Raised access flooring is a crucial component in data centre design, providing a flexible solution for managing cabling, airflow, and cooling. When installing doors above these floors, several factors need careful consideration to ensure their function and compliance meet with industry standards.
Benefits of Raised Access Flooring
Raised floors offer an organised pathway for services and data cables below the finished floor, reducing clutter and improving airflow. Correct cable management can prevent the risk of overheating and facilitates easier building services maintenance.

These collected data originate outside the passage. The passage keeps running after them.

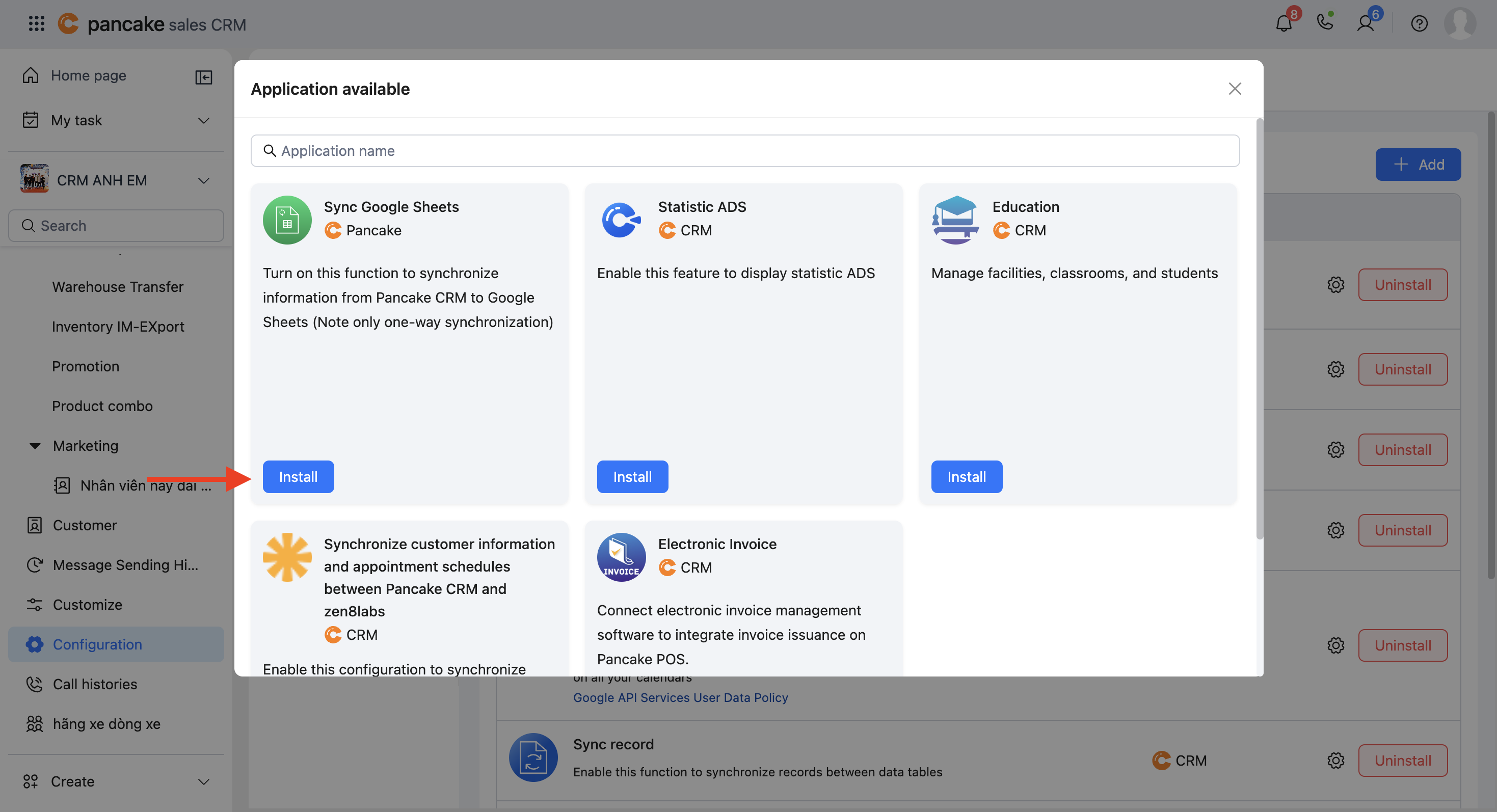
Task: Open notifications bell icon
Action: pos(1283,24)
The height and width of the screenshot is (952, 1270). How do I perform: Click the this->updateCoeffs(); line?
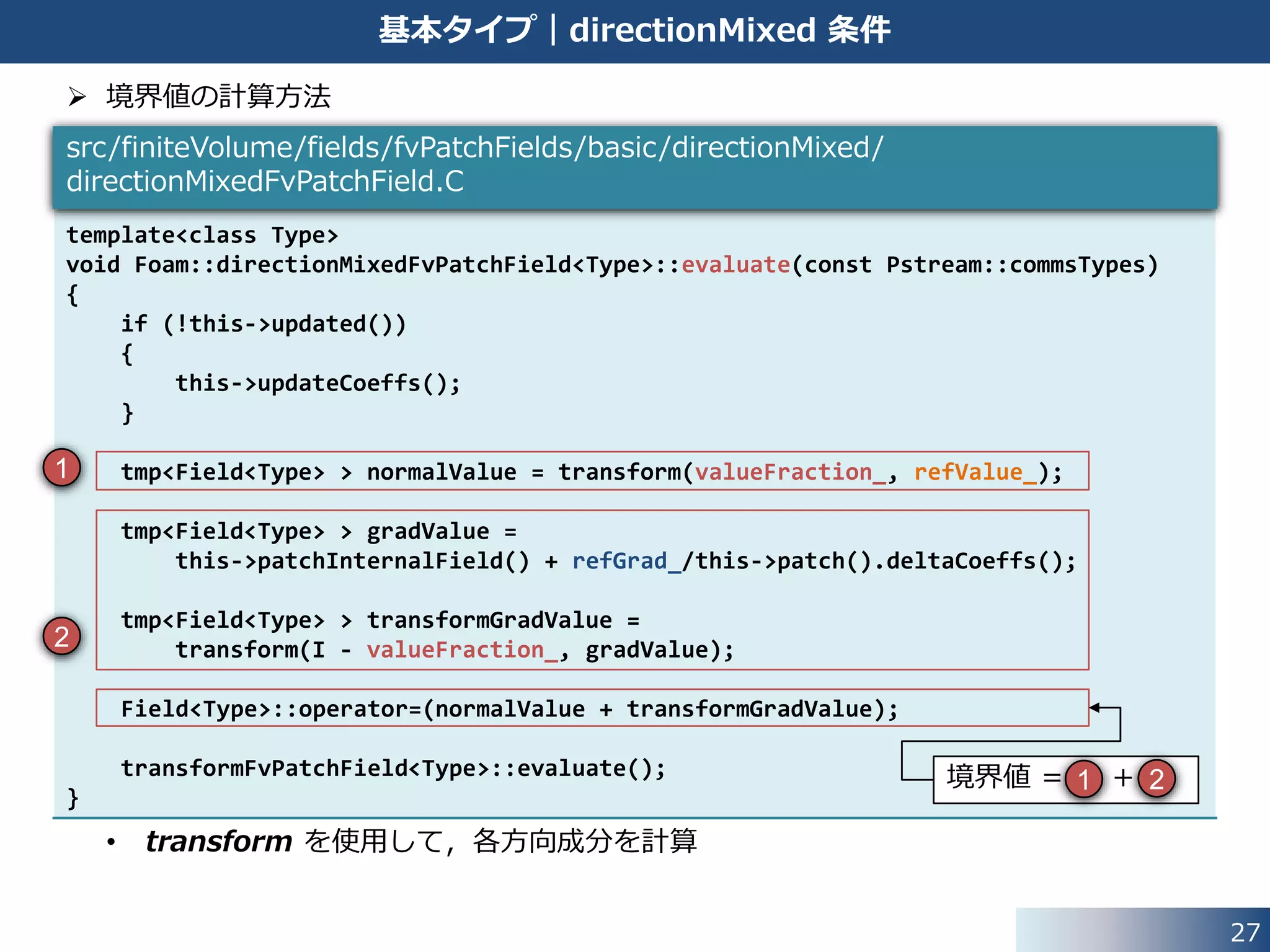tap(318, 384)
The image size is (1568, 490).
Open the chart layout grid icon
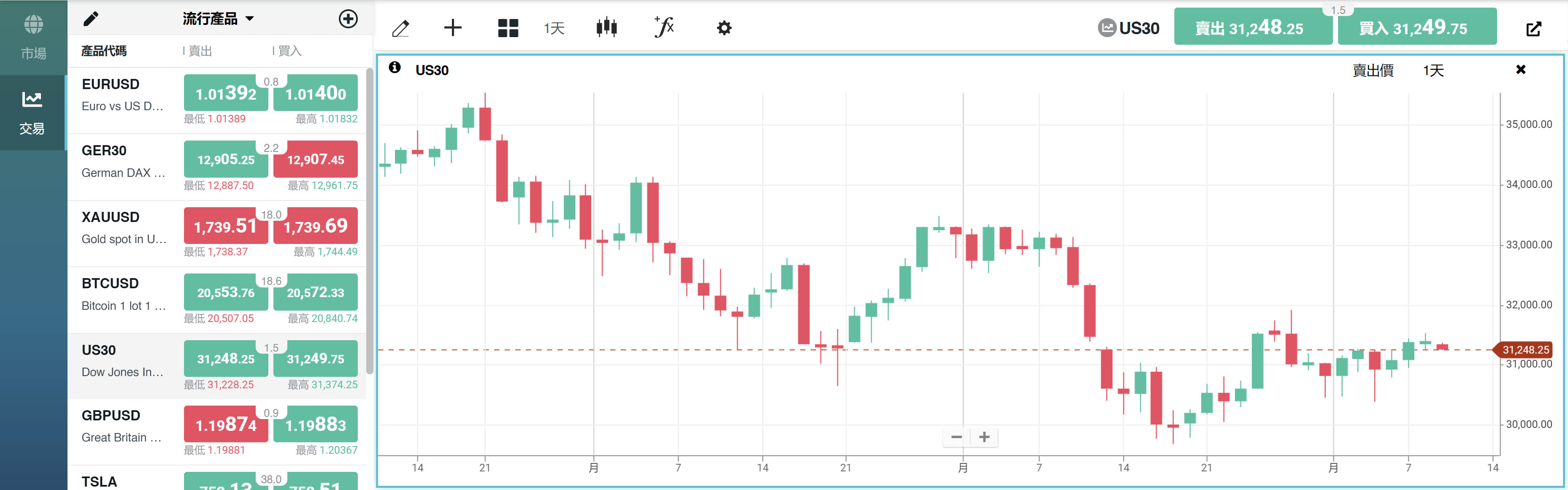[508, 27]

Supporting Heavy Equipment
Although raised floors must be suitably designed and selected to support the weight of heavy equipment such as server racks and other plant equipment, the load rating is a consideration that you do not have to worry about when installing an EBD fire door. Our data centre fire doors, with their tried and tested wrap-around frame designs, are fully self-supported from the wall panel and do not require any additional support below the raised access floor.

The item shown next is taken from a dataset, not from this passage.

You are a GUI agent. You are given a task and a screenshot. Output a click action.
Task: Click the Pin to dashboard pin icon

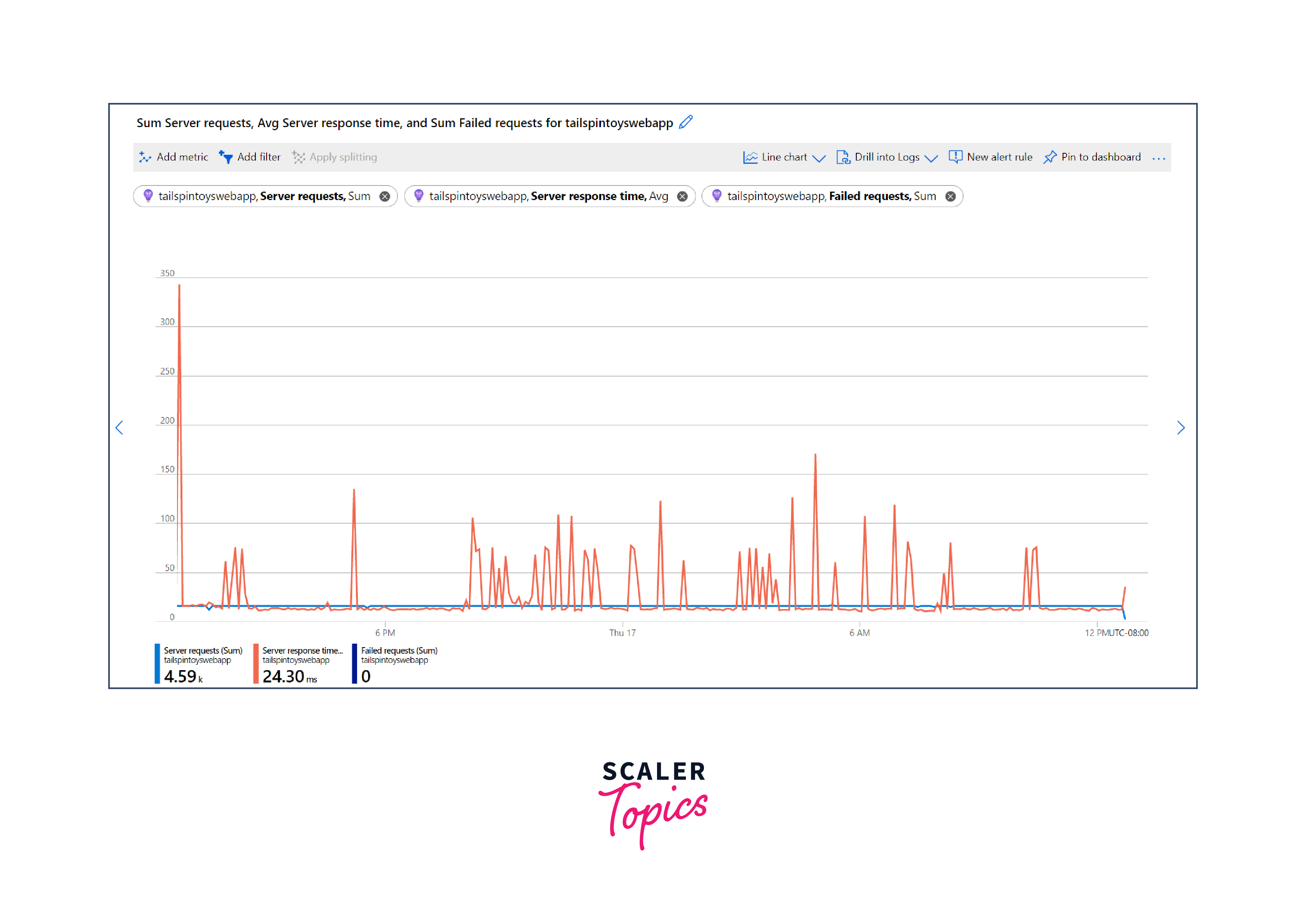click(1050, 157)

Fire Testing and Durability
You can be confident that our doors have not only been fire tested in a representative raised position, but they have also been put through a series of physical durability tests to simulate a raised floor commonly used with modern sandwich panel wall construction.
These physical tests demonstrated that our doorset can achieve a severe duty classification when faced with BS 5234-2 annex F – Door Slamming, G – Crowd Pressure, Point and Line load testing to BS 6180, and the Hard and Soft body impact tests annex E of EAD-210005-00-0505.
Fire Safety Considerations
Raised access flooring tiles are generally not inherently fire-rated. Their primary functions are to manage cables, airflow, and cooling. Therefore, additional measures are often required to maintain compartmentation and fire breaks, particularly in critical areas like under doors.
Vertical Fire Stops
Vertical fire stops should be included under doors to maintain fire compartmentation. These fire stops, often constructed of the same material as the firewall, should extend from the subfloor to the underside of the raised access floor and have suitable fire resistance.
EBD’s Compliance and Public Affairs Director, Dave Timson, comments:
“Incorporating raised access flooring in data centres significantly improves cable management and cooling efficiency. However, ensuring the proper installation and compliance of fire doors is critical to maintaining safety and functionality. Our fire doors, designed to be self-supported and rigorously tested, provide a reliable solution for data centres, ensuring both fire safety and structural integrity above raised floors.”